課題 A: 資料文から、「動画再生において、以前は歌っ」で始まり「にチャートを賑わすでしょう。」まで続く部分を、一字も変えずに出力しなさい。
課題 B: 資料文の中でかぎかっこに入れて示されている曲名を、すべて挙げなさい。

資料文:
"""

動画再生において、以前は歌ってみた等のユーザー生成コンテンツ(UGC)が加算対象でした。またストリーミングでは、かつてプチリリの歌詞表示回数から再生回数を推定し反映していたため、動画公開やサブスク解禁の前から接触指標群が加算されています。しかし、2019年3月のストリーミング指標で前年までの伸びはみられませんでした。これはサブスクサービスからの音源引き上げが影響しているものと推測しています。

一時的な引き上げには藤巻亮太さんの独立が背景にあるものと上記ブログエントリーにて結論づけました。その後レミオロメンの作品が(再度)サブスク解禁されましたが、しかし推測した背景が当たっていたとするならばレコード会社や前所属事務所側の歌手およびユーザーに対するフレンドリーではない姿勢を感じずにはいられません。無事解禁に至れたことで、「3月9日」は今後も毎年のようにチャートを賑わすでしょう。

 

 

KICK THE CAN CREWワーナーミュージック・ジャパン時代の作品がデジタルプラットフォームから引き上げられる理由は不明ながら、「クリスマス・イブRap」を残したのは季節を彩る曲がサブスク等で聴かれることで音楽チャートにも再登場することを見越したものと推測可能です(昨年のクリスマス曲のチャート動向は下記で解説しています)。ゆえに、夏の終わりを歌う「イツナロウバ」が残ったのも納得はできます。

この2曲を残すことはレコード会社側の判断か、もしくは全曲削除の抵抗としてのKICK THE CAN CREW側の懇願なのかは解りませんが、いずれにせよ2曲以外の作品に即座にリーチできなくなることは悲しいことです。同種の事態が今後起きないことを強く願います。

"""

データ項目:

"""

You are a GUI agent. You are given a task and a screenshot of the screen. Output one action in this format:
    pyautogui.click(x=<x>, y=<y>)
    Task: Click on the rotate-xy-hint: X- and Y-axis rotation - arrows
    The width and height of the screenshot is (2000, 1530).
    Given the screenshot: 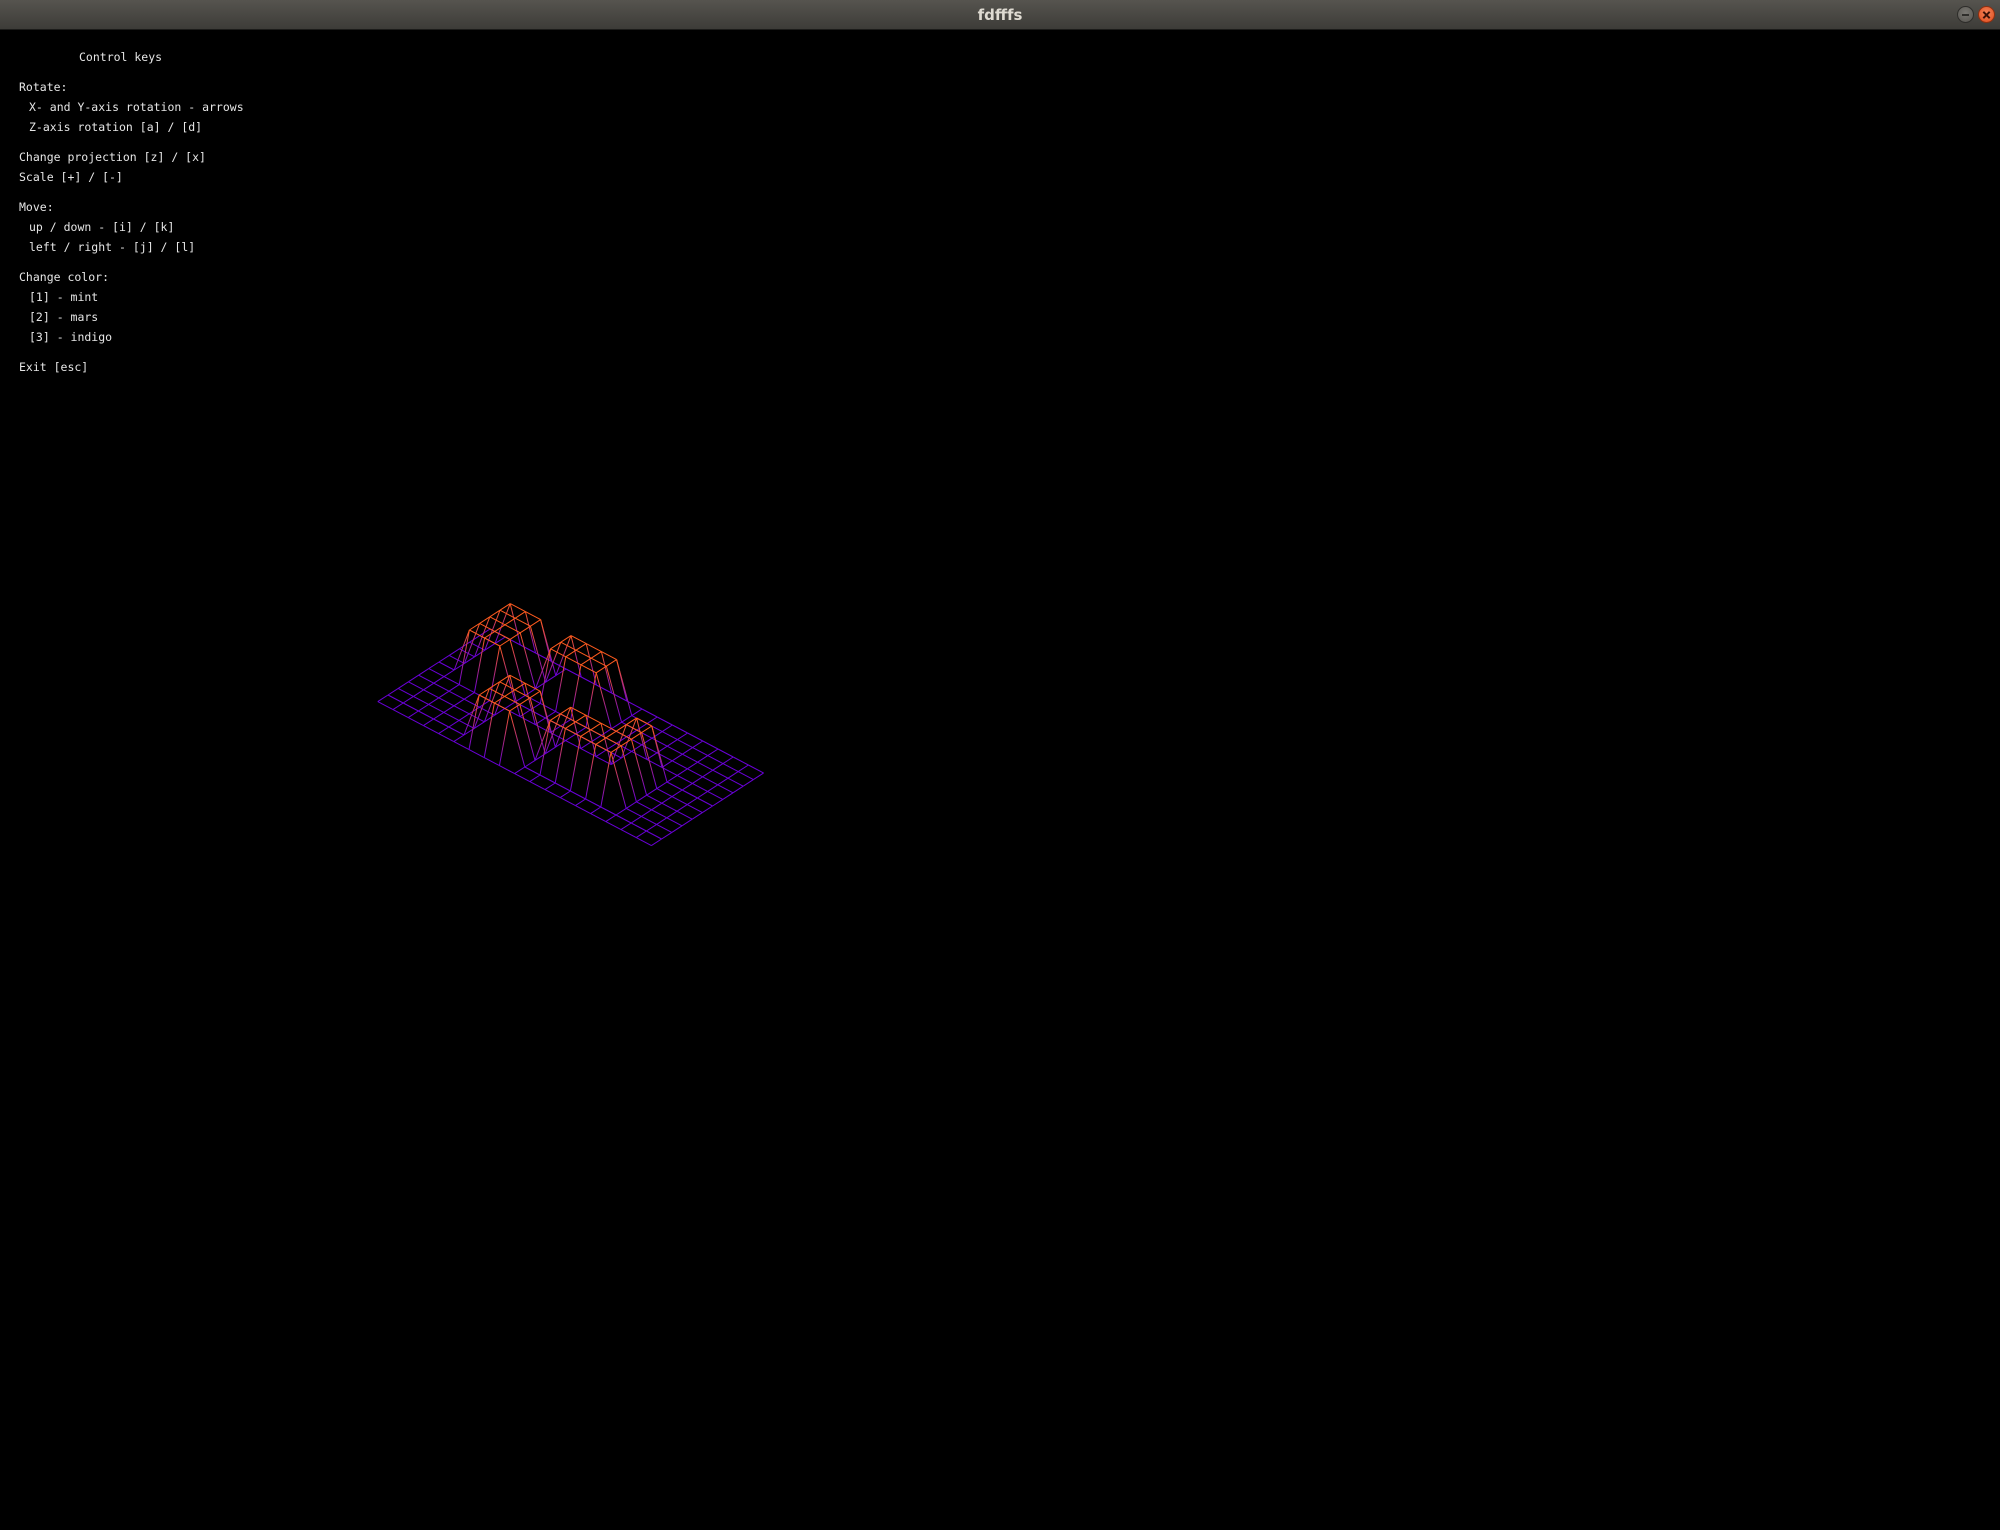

"""

解答欄 A:
動画再生において、以前は歌ってみた等のユーザー生成コンテンツ(UGC)が加算対象でした。またストリーミングでは、かつてプチリリの歌詞表示回数から再生回数を推定し反映していたため、動画公開やサブスク解禁の前から接触指標群が加算されています。しかし、2019年3月のストリーミング指標で前年までの伸びはみられませんでした。これはサブスクサービスからの音源引き上げが影響しているものと推測しています。

一時的な引き上げには藤巻亮太さんの独立が背景にあるものと上記ブログエントリーにて結論づけました。その後レミオロメンの作品が(再度)サブスク解禁されましたが、しかし推測した背景が当たっていたとするならばレコード会社や前所属事務所側の歌手およびユーザーに対するフレンドリーではない姿勢を感じずにはいられません。無事解禁に至れたことで、「3月9日」は今後も毎年のようにチャートを賑わすでしょう。

解答欄 B:
「3月9日」
「クリスマス・イブRap」
「イツナロウバ」